Suppose we had a hypothetical ‘ideal’ SAE which exhaustively discovered all of the features represented by a model at a certain layer in their most ‘atomic’ form. Each latent’s decoder direction is perfectly aligned with its respective feature direction. Zero reconstruction error, with all latents having clear, interpretable meaning. If we had such an SAE for each component of a model at each layer this would obviously be extremely valuable since we could use them to do circuit analysis and basically understand how the model works. Sure it might still be painstaking and maybe we’d wish that some of the features weren’t so atomic or something, but basically we’d be in a good position to understand what’s going on.
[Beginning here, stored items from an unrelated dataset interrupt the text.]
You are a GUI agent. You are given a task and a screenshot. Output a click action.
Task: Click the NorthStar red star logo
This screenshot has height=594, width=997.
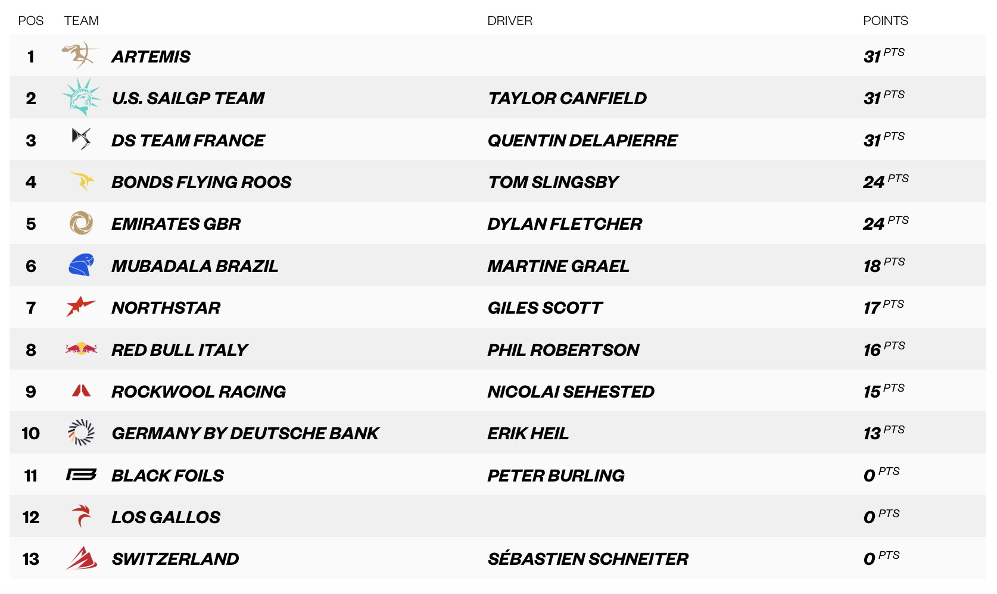click(80, 307)
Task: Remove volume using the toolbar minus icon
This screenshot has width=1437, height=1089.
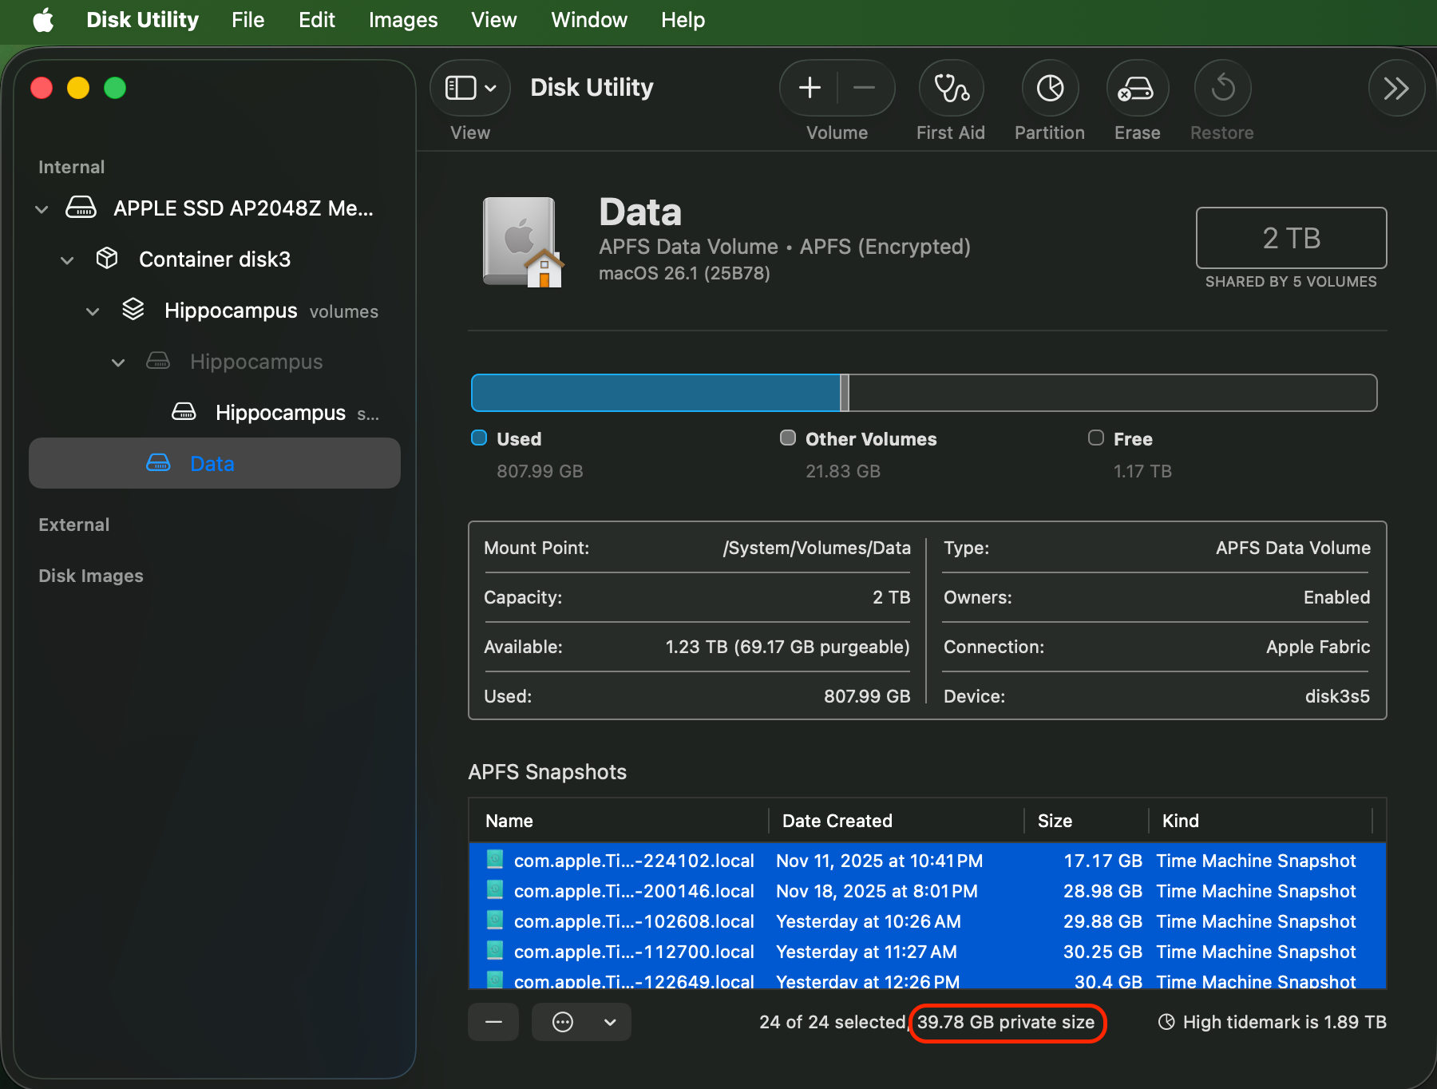Action: [864, 88]
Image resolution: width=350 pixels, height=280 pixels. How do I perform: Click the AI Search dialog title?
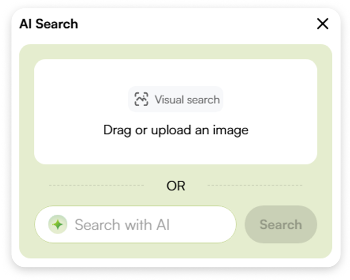click(x=49, y=24)
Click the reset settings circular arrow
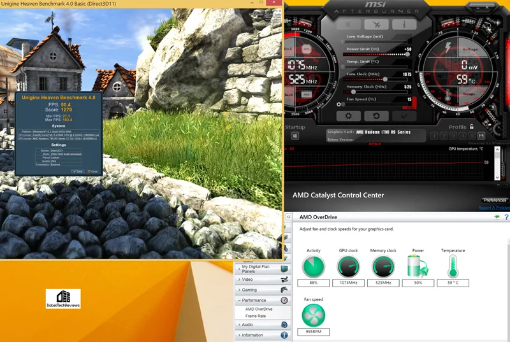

I’m not sure that even an ideal SAE like that would fare well in this evaluation. Here are some reasons why:
The evaluation uses the same model layer on all tasks. While this layer was best on average for the baselines, it’s likely that for some/many of the tasks, the model doesn’t linearly represent the most relevant features at this layer, and therefore neither would a perfect SAE, resulting in poor k-sparse probing performance using the SAE. Baseline methods can still potentially perform decently on such tasks as they can combine many features which are somewhat correlated with the task and/or ‘craft’ more relevant features using non-linearities.
For some tasks, the model might not linearly represent super relevant features at any layer, again limiting the performance we can expect from even a perfect SAE with k-sparse probing. For example, it feels unlikely that models such as Gemma-2-9B would linearly represent whether the second half of a prompt is entailed by the first half, unless maybe if they were prompted to look out for this (idk this might be a bad example). Again, baseline methods can still attain decent performance by combining many weakly relevant features and using non-linearities.
Some tasks might be sufficiently complex as to naturally decompose into a combination of many (rather than few) atomic features. In such cases, the concept may be linearly represented at the layer in question, but since it’s composed of many atomic features, k-sparse probing with a perfect SAE will still struggle due to the limited k while baseline methods can learn to combine arbitrarily many features.
If even an ideal SAE could realistically underperform baselines in this evaluation setup then I’m not sure we should update too heavily in terms of SAE utility for arguably their primary use cases (things like circuit discovery where we don’t already know what we’re looking for). Of course anyone who was planning to use SAEs for probing under data scarcity conditions etc should update more substantially based on these results.
Even just for evaluating the utility of SAEs for supervised probing though, I think it’s unfair to use the same layer for all tasks. Afaik there could easily be tasks where the model represents the target concept using a small number of linear features at some layer, but not at the chosen layer. This will harm k-sparse SAE probe performance far more than the baseline performance because the baselines can make the best of the bad situation at the chosen layer by e.g. combining many features which are weakly correlated with the target concept and using non-linearities. I think it would be a fair test if the ‘quiver of arrows’ were expanded to include each method applied at each of a range of layers.